» **PROMPT**: Go through the listing below and list every line with "options".
--- DATA IN THIS EXERCISE Enclosed Below ---
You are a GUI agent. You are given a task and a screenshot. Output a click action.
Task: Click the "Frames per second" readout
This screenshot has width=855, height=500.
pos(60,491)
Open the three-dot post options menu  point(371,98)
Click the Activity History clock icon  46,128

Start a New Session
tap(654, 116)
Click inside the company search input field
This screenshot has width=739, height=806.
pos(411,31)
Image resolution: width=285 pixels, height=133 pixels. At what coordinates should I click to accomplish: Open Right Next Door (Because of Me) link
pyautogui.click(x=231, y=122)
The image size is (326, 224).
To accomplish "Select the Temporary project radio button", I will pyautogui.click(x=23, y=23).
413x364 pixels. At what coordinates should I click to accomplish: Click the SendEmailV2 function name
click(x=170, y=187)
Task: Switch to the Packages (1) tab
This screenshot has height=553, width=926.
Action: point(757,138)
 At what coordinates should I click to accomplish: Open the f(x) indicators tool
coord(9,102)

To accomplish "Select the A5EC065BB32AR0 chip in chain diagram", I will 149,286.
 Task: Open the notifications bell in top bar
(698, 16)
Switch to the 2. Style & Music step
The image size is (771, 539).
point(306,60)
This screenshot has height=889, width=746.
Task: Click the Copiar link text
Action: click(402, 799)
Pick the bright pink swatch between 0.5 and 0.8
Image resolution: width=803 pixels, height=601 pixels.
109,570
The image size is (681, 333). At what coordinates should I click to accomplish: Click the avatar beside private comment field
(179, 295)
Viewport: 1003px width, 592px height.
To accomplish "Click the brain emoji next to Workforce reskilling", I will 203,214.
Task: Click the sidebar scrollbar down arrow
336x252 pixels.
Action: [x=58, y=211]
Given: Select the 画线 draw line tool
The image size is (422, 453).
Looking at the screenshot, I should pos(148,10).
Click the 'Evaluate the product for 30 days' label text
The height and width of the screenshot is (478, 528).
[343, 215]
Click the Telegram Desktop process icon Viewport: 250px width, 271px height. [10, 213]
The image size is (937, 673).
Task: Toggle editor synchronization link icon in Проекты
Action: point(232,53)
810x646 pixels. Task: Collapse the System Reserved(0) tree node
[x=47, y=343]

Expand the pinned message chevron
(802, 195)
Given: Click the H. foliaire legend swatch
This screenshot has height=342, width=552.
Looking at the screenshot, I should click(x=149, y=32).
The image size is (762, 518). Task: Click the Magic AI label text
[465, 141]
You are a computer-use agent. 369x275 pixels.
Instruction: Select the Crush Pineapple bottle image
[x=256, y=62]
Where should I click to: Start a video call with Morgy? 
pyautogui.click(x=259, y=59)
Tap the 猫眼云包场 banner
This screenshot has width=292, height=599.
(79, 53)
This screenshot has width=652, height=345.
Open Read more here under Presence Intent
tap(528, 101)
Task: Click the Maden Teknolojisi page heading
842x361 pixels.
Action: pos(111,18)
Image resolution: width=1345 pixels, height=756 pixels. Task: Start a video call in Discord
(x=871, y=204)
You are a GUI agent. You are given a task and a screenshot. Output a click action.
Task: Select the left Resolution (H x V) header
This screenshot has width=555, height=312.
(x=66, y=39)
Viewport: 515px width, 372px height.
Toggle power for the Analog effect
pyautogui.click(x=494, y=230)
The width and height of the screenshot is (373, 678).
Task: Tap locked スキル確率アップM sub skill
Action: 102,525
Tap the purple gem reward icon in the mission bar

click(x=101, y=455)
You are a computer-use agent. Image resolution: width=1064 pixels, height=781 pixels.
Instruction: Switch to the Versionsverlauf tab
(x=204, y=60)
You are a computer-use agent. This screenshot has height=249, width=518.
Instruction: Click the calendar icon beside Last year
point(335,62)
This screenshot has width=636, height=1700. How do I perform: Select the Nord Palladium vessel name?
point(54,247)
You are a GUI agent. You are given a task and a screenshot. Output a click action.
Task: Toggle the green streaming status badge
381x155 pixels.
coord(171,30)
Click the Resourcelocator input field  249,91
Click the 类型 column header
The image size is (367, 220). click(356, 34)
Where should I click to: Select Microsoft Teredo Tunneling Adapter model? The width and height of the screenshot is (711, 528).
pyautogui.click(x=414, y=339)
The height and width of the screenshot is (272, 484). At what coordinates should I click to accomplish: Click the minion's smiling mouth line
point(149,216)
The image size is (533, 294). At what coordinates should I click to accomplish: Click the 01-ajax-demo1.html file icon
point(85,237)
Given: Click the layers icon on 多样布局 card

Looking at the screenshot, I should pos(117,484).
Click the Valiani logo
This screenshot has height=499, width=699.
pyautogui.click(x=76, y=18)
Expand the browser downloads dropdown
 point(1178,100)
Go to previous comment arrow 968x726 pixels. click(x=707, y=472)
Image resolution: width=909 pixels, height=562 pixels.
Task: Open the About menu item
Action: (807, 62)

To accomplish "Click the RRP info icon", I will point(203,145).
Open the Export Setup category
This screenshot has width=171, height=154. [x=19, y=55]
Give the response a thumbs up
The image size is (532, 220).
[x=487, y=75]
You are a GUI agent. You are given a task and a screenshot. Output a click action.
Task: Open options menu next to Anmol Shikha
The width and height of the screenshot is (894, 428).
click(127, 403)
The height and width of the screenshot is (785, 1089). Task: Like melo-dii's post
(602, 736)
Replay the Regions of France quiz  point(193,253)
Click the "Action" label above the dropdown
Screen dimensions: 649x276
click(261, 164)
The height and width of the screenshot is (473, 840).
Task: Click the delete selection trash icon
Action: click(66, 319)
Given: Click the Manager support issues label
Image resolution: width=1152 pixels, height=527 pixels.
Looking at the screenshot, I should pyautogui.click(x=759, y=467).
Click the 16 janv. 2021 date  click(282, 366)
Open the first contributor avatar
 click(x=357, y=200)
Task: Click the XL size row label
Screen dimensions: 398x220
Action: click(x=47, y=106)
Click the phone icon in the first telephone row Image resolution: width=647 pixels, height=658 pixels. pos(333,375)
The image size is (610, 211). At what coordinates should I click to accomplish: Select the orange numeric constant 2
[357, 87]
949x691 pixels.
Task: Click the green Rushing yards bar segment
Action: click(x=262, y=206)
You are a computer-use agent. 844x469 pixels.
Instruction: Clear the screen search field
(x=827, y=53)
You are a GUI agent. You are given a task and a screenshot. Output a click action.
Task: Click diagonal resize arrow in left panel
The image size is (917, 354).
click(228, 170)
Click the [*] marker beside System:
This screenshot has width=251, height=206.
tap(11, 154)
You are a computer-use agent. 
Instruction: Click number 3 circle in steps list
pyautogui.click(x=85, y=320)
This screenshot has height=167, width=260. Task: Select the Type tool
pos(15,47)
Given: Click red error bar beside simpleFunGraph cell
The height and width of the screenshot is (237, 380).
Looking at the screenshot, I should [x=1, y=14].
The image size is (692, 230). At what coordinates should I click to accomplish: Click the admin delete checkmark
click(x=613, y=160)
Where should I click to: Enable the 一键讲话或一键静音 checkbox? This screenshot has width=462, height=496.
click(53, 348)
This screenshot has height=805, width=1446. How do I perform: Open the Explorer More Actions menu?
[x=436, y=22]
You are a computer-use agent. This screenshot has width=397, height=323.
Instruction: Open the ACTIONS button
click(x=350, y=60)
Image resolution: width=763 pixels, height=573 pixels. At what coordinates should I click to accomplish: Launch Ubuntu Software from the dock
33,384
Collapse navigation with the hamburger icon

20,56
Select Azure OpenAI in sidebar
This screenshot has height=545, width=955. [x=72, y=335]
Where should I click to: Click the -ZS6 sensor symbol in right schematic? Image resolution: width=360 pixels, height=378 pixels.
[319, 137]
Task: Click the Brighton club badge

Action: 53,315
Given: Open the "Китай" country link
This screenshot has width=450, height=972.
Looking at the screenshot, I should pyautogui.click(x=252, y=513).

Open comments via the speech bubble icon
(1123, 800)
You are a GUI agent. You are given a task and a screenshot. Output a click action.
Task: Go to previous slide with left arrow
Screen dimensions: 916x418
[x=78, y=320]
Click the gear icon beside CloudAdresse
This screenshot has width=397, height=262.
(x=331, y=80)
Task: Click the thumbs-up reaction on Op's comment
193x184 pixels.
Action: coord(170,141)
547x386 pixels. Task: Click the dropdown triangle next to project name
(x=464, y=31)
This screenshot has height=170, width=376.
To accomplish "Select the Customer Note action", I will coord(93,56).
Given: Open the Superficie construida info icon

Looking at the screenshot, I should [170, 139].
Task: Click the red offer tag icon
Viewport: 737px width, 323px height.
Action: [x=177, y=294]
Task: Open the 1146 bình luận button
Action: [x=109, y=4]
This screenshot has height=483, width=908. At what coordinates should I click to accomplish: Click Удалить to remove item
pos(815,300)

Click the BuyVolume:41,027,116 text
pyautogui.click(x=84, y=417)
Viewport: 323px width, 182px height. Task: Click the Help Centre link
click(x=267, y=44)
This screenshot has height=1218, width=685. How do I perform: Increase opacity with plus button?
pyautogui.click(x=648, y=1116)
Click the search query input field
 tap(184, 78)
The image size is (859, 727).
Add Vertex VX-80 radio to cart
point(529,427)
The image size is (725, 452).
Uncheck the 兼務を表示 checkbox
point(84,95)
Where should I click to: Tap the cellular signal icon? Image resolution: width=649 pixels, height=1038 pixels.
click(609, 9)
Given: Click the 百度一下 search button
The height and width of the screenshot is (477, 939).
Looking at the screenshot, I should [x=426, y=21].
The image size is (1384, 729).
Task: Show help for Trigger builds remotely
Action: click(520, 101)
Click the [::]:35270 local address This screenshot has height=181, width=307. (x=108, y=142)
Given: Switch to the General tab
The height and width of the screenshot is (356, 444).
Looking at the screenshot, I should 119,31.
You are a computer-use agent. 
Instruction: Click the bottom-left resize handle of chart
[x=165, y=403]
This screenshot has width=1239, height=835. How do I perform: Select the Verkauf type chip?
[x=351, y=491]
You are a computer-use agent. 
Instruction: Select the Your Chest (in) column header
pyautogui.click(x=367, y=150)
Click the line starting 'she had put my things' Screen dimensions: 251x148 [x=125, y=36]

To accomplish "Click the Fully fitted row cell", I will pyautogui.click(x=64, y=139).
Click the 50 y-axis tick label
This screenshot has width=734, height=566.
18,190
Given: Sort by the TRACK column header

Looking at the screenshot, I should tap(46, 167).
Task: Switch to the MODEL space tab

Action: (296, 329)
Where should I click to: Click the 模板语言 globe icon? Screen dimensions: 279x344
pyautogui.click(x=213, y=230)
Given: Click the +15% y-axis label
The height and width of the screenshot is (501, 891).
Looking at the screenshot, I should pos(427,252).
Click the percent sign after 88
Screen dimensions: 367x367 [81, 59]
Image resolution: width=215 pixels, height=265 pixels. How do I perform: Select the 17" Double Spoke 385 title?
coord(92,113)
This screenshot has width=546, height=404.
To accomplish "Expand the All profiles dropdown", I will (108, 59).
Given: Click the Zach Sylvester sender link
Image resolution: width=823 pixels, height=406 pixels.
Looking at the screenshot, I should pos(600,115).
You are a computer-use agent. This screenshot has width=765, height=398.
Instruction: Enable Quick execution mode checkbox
--- End of Enclosed DATA IN THIS EXERCISE ---
» **SOLUTION TO THIS PROBLEM**:
Open the three-dot post options menu  point(371,98)
Task: Open options menu next to Anmol Shikha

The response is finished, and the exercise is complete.